In the new study, published in the Proceedings of the National Academy of Sciences, researchers at the National Institutes of Health, the National Cancer Institute, and other centers have established for the first time that reservoirs of infectious HIV-1 persist in CD4+ T cells that are clonally expanded––that is, a population of many cells that have been produced by a single cell. These T-cell clones contain active virus that can begin to proliferate after cART has been stopped.
The results were derived from the study of a single HIV-positive African-American patient who was diagnosed with the virus in 2000. The researchers conducted virological, immunological, and anatomical analyses of the patient from the time that he began cART until he died 13 years later from cancer. Before the publication of the study, it was unknown whether the identical viruses found in the blood cells of HIV patients were infectious.

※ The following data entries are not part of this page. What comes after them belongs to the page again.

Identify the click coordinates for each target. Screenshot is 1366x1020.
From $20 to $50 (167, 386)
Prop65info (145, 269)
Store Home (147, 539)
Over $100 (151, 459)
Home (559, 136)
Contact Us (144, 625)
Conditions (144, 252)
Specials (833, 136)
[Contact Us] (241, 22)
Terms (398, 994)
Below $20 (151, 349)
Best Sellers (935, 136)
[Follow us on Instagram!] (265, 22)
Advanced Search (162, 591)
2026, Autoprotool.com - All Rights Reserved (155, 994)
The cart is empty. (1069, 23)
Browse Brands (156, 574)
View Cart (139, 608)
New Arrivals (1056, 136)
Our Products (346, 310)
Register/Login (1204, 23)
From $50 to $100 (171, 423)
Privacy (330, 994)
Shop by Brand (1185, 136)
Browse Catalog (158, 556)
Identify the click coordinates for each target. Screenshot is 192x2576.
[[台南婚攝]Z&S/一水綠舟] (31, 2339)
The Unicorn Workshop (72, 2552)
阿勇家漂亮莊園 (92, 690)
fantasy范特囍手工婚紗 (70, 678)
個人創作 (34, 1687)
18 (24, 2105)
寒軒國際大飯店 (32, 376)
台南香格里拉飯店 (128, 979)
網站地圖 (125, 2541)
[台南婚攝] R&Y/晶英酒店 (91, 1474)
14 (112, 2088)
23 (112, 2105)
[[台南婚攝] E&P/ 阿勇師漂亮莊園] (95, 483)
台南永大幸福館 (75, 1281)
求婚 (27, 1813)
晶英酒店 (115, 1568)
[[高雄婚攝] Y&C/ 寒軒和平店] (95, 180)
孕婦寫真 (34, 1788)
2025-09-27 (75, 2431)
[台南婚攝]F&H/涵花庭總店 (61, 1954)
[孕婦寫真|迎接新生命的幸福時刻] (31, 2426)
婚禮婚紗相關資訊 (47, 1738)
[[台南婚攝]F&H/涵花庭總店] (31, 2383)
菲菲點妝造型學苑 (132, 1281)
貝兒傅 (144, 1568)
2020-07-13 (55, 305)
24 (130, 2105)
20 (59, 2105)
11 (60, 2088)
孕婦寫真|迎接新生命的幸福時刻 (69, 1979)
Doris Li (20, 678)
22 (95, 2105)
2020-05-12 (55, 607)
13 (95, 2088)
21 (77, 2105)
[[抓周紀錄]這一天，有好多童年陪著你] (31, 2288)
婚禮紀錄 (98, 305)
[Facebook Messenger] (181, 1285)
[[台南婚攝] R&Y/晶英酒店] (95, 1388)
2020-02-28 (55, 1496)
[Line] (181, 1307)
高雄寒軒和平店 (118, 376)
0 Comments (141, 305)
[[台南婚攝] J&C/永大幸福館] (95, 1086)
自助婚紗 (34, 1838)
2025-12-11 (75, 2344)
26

“This result shows that cells containing replication-competent HIV-1 proviruses can clonally expand and persist in vivo, presenting a challenge for achieving a cure of HIV infection,” the researchers state in their article.
It is not known which CD4 subtypes contain viable HIV (most latent reservoirs do not contain replication-competent virus), and the researchers note that further study is required to establish the mechanisms of HIV production during persistence and clonal expansion. Nor does the present study establish whether these expansions are the result of homeostatic proliferation or a response to an antigen, the researchers note.
“To develop successful curative strategies, a better understanding is needed of the fraction of the replication-competent reservoir that is composed of clonally expanded cells and how to specifically target and eliminate them,” they conclude.